__Task instructions__. Retype every entry word for word.
START Entries shown
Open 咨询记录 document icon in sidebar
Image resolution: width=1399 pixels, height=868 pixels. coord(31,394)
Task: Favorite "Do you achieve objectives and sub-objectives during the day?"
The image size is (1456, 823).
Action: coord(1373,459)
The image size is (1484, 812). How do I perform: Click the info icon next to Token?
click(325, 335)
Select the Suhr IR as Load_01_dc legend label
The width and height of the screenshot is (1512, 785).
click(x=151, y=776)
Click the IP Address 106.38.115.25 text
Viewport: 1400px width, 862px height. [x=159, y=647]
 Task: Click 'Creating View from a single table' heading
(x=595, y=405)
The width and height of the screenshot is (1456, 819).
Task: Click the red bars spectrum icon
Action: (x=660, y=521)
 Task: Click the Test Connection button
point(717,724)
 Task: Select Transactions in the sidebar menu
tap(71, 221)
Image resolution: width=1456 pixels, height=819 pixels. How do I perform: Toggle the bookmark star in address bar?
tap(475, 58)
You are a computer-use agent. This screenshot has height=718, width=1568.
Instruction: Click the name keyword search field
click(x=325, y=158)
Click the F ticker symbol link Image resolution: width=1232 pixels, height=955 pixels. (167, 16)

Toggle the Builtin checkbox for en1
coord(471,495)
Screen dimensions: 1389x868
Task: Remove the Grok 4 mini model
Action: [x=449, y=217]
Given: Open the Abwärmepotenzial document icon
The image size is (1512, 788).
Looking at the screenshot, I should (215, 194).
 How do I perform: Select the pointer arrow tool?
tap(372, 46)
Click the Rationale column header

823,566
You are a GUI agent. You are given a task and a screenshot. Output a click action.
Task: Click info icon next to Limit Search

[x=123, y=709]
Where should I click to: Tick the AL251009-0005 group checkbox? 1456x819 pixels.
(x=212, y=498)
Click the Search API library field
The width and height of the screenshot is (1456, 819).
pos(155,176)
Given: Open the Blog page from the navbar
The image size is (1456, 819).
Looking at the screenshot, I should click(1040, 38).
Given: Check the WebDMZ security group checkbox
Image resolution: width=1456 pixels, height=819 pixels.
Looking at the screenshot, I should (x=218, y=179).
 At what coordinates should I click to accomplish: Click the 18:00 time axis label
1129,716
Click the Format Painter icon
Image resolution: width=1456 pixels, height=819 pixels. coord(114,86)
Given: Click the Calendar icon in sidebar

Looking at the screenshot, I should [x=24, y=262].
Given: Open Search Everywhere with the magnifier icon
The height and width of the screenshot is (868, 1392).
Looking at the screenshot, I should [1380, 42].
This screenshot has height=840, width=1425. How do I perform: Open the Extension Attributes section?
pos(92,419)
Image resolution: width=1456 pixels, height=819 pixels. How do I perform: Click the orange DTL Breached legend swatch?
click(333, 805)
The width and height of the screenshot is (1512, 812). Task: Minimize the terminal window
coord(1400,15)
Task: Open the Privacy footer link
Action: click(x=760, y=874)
END Entries shown
__Solution to this exercise__.
Open 咨询记录 document icon in sidebar
Image resolution: width=1399 pixels, height=868 pixels. coord(31,394)
Task: Favorite "Do you achieve objectives and sub-objectives during the day?"
The image size is (1456, 823).
Action: coord(1373,459)
The image size is (1484, 812). How do I perform: Click the info icon next to Token?
click(325, 335)
Select the Suhr IR as Load_01_dc legend label
The width and height of the screenshot is (1512, 785).
click(x=151, y=776)
Click the IP Address 106.38.115.25 text
Viewport: 1400px width, 862px height. [x=159, y=647]
 Task: Click 'Creating View from a single table' heading
(x=595, y=405)
The width and height of the screenshot is (1456, 819).
Task: Click the red bars spectrum icon
Action: (x=660, y=521)
 Task: Click the Test Connection button
point(717,724)
 Task: Select Transactions in the sidebar menu
tap(71, 221)
Image resolution: width=1456 pixels, height=819 pixels. How do I perform: Toggle the bookmark star in address bar?
tap(475, 58)
You are a computer-use agent. This screenshot has height=718, width=1568.
Instruction: Click the name keyword search field
click(x=325, y=158)
Click the F ticker symbol link Image resolution: width=1232 pixels, height=955 pixels. (167, 16)

Toggle the Builtin checkbox for en1
coord(471,495)
Screen dimensions: 1389x868
Task: Remove the Grok 4 mini model
Action: [x=449, y=217]
Given: Open the Abwärmepotenzial document icon
The image size is (1512, 788).
Looking at the screenshot, I should (215, 194).
 How do I perform: Select the pointer arrow tool?
tap(372, 46)
Click the Rationale column header

823,566
You are a GUI agent. You are given a task and a screenshot. Output a click action.
Task: Click info icon next to Limit Search

[x=123, y=709]
Where should I click to: Tick the AL251009-0005 group checkbox? 1456x819 pixels.
(x=212, y=498)
Click the Search API library field
The width and height of the screenshot is (1456, 819).
pos(155,176)
Given: Open the Blog page from the navbar
The image size is (1456, 819).
Looking at the screenshot, I should click(1040, 38).
Given: Check the WebDMZ security group checkbox
Image resolution: width=1456 pixels, height=819 pixels.
Looking at the screenshot, I should (x=218, y=179).
 At what coordinates should I click to accomplish: Click the 18:00 time axis label
1129,716
Click the Format Painter icon
Image resolution: width=1456 pixels, height=819 pixels. coord(114,86)
Given: Click the Calendar icon in sidebar

Looking at the screenshot, I should [x=24, y=262].
Given: Open Search Everywhere with the magnifier icon
The height and width of the screenshot is (868, 1392).
Looking at the screenshot, I should [1380, 42].
This screenshot has height=840, width=1425. How do I perform: Open the Extension Attributes section?
pos(92,419)
Image resolution: width=1456 pixels, height=819 pixels. How do I perform: Click the orange DTL Breached legend swatch?
click(333, 805)
The width and height of the screenshot is (1512, 812). Task: Minimize the terminal window
coord(1400,15)
Task: Open the Privacy footer link
Action: click(x=760, y=874)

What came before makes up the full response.